Suat Parlar: Evet. Ben bir karşıt olarak kenti koymuyorum. Başka bir şey söylüyorum. Köy-kent çelişkisi içinde, kent, köyden daha ileridedir gibi yaklaşımlarda da bulunmuyorum. Böyle bir yaklaşımın sonucu değil bu değerlendirmeler. Köylüyü çok önemsediğim için, ona dayanmadan ulusal bir politika izlenemeyeceğini bildiğim için, çok büyük bir birikimle yaklaşılması gerektiği vurgusunu ön plana çıkarmaya çalışıyorum. En kolaycı bir yöntem olarak, gecekondusunu yapalım, cenazesini kaldıralım gibi yaklaşımların kimseyi bir yere götürmeyeceğini söylemeye çalışıyorum. Bunlarla, sadece, kendinizden hoşnut bir küçük burjuva erdemini yaşamış olursunuz. Ne kendinizi dönüştürmek zahmetine katlanmanız gerekir, ne de o insanları. Ama bir konuda da çok kıskanç olmak gerek, o da, tarih boyunca birikmiş tüm estetik değerleri kirli ellere bırakmamak lazım. Bu kirli eller, kirli düşünceleriyle yenilenme adına, aranje etme adına, modernleştirme adına bu ciddi birikimi yozlaştırıyorlar. Oralarda kıskanç olmak lazım.

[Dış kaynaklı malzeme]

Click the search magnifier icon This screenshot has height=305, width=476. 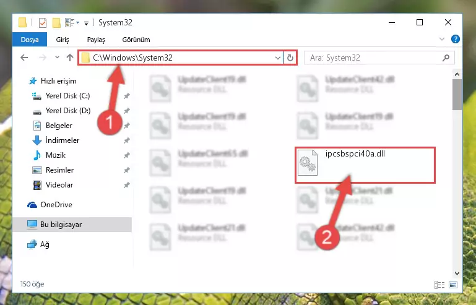446,58
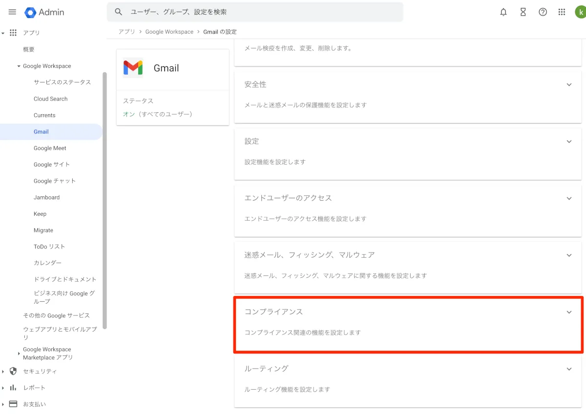This screenshot has width=586, height=416.
Task: Collapse the Google Workspace tree node
Action: 19,66
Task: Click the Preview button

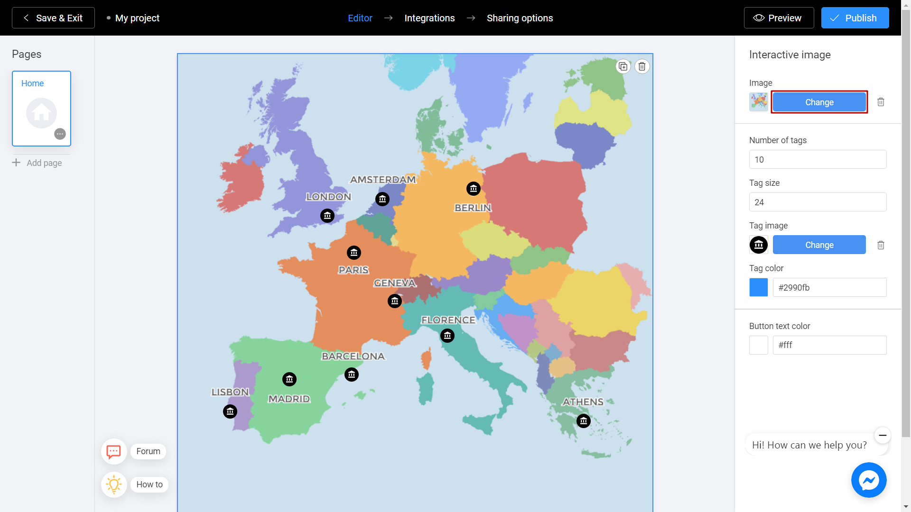Action: point(778,18)

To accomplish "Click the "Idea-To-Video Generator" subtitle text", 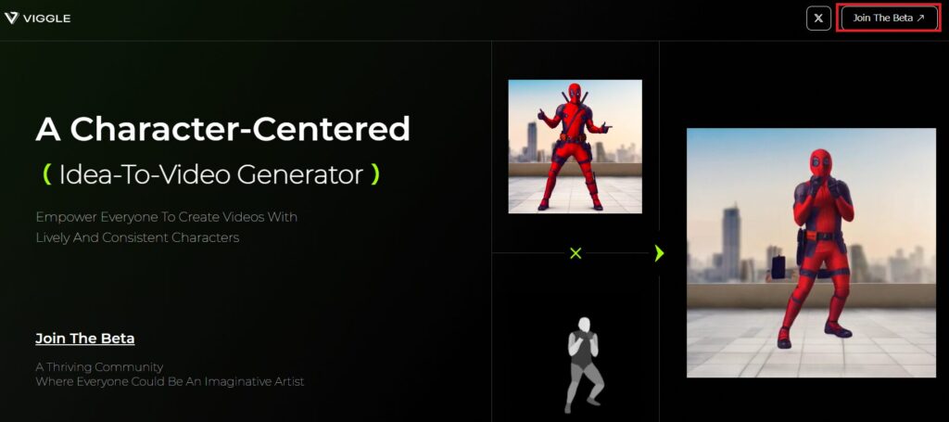I will (211, 175).
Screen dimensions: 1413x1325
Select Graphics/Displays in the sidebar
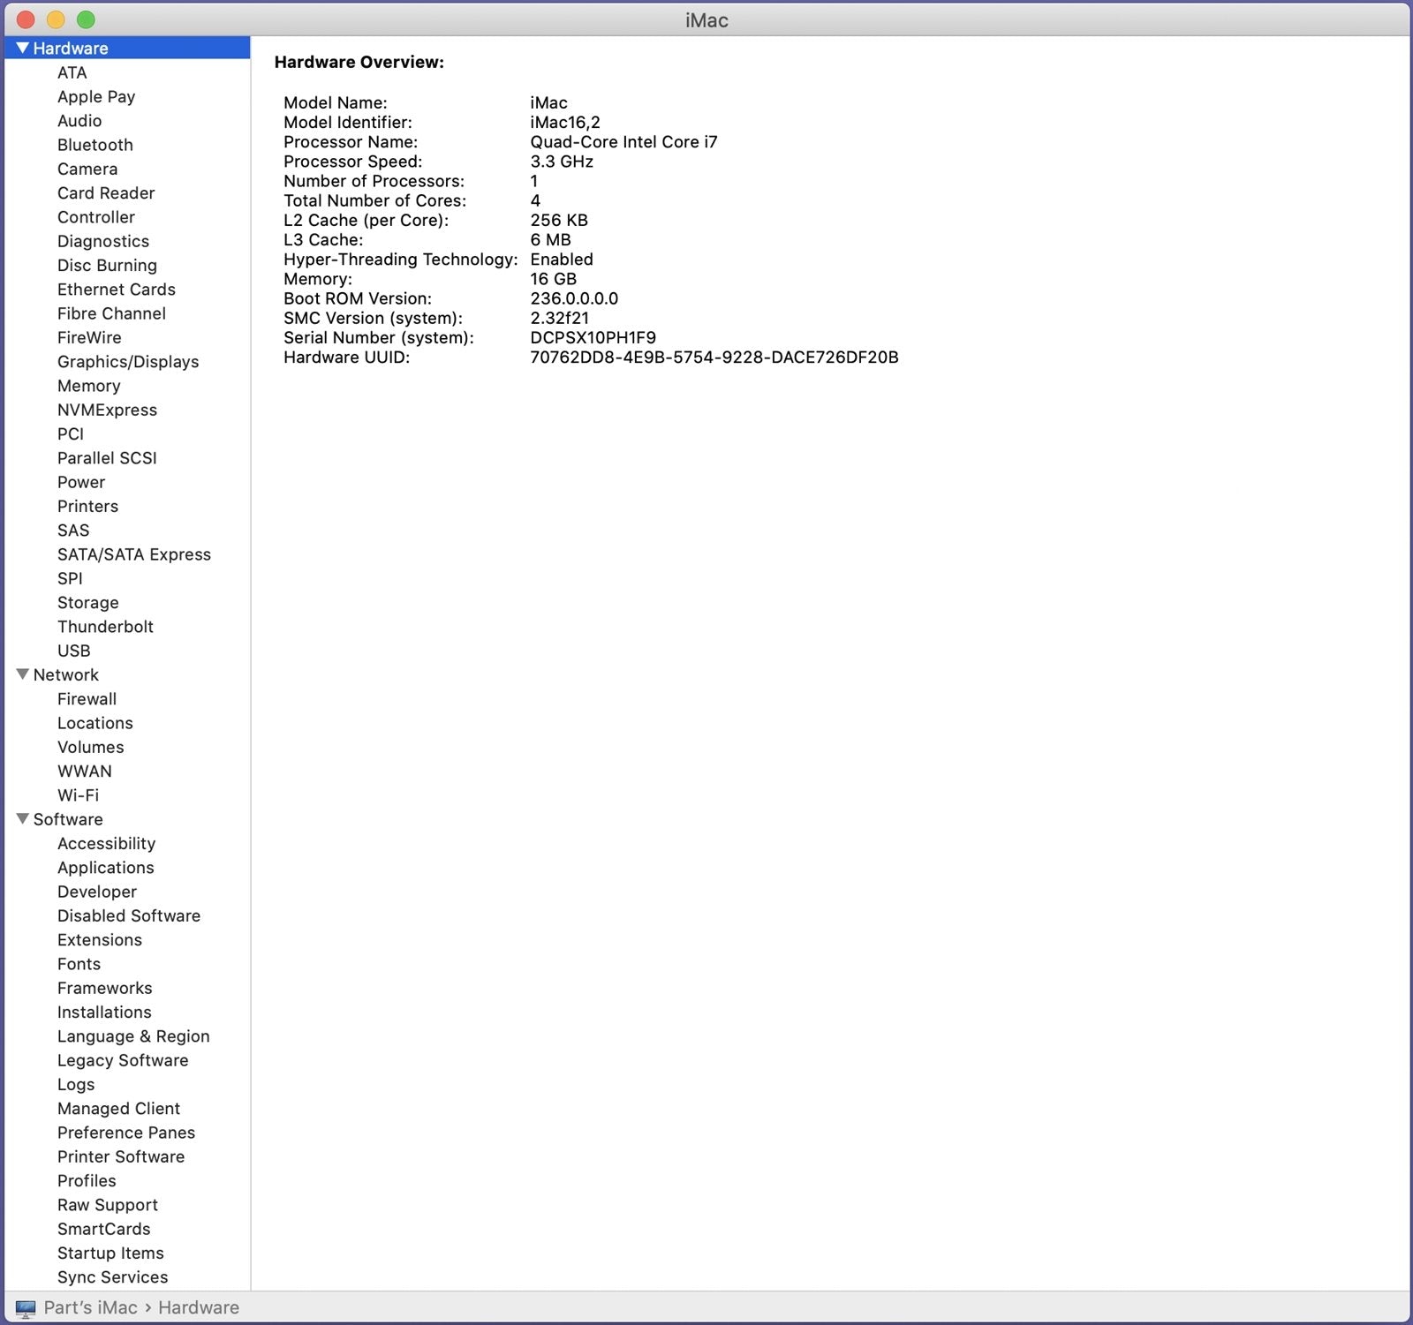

Yiğit Tuncay: “Deli Yürek” meselesinde olduğu gibi müzik piyasasında da fazlasıyla var bu sözünü ettiklerin. Bu konuyu da ayrıca değerlendirmek lazım. Zaten geçen akşam televizyonda Unkapanı tartışması vardı. Müzik piyasasında pazarın büyük bir bölümünü bu birikime dayanarak rant elde ediyor. İbrahim Tatlıses, Michael Jackson’dan daha fazla kaset satıyor. Yabancı şirketler bu oluşumada el atmış durumdalar.
Suat Parlar: Amerikalı çok uluslu müzik tekelleri, Türkiye’ye yerleştiler. Türkiye’de artık onların kadrolu adamları var. Bu kadrolu adamlar, Unkapanı piyasasını ellerinde tutuyorlar. Unkapanı, eskiden un ticaretinin yapıldığı yerdi. Eski un ticaretinin yapıldığı yer, şimdi, müzik ticaretinin yapıldığı yer oldu. O manifaturacılık anlayışı, yerini çok uluslu tekel anlayışına bırakıyor. Onlar da bu sürecin bir parçası. Giderek bazıları da halk düşmanı. Bu süreç içerisinde kirli ilişkileriyle, halka sundukları rezillikleriyle, pislikleriyle, onlar da halk düşmanı oldular artık. Dolayısıyla, bunların hepsi bir sürecin ayrılmaz parçaları durumunda.
Yiğit Tuncay: İstersen burada keselim Suat. Çünkü bu konuyu ben tek başına bir başlık altında ele almak istiyorum. Yani, müzik piyasasının psikolojik savaştaki önemine ayrıca değinmek gerekiyor. Öncelikle şu ana kadar bizi izleyen ve okuyan tüm insanlara teşekkür etmek istiyorum. Pet tabi sana da bol bol teşekkür ediyoruz Suat.
Suat Parlar: Ben teşekkür ederim.
Yiğit Tuncay: Önümüzdeki ay yeni bir konuyla tekrar birlikte olmak dileğiyle hoşçakalın.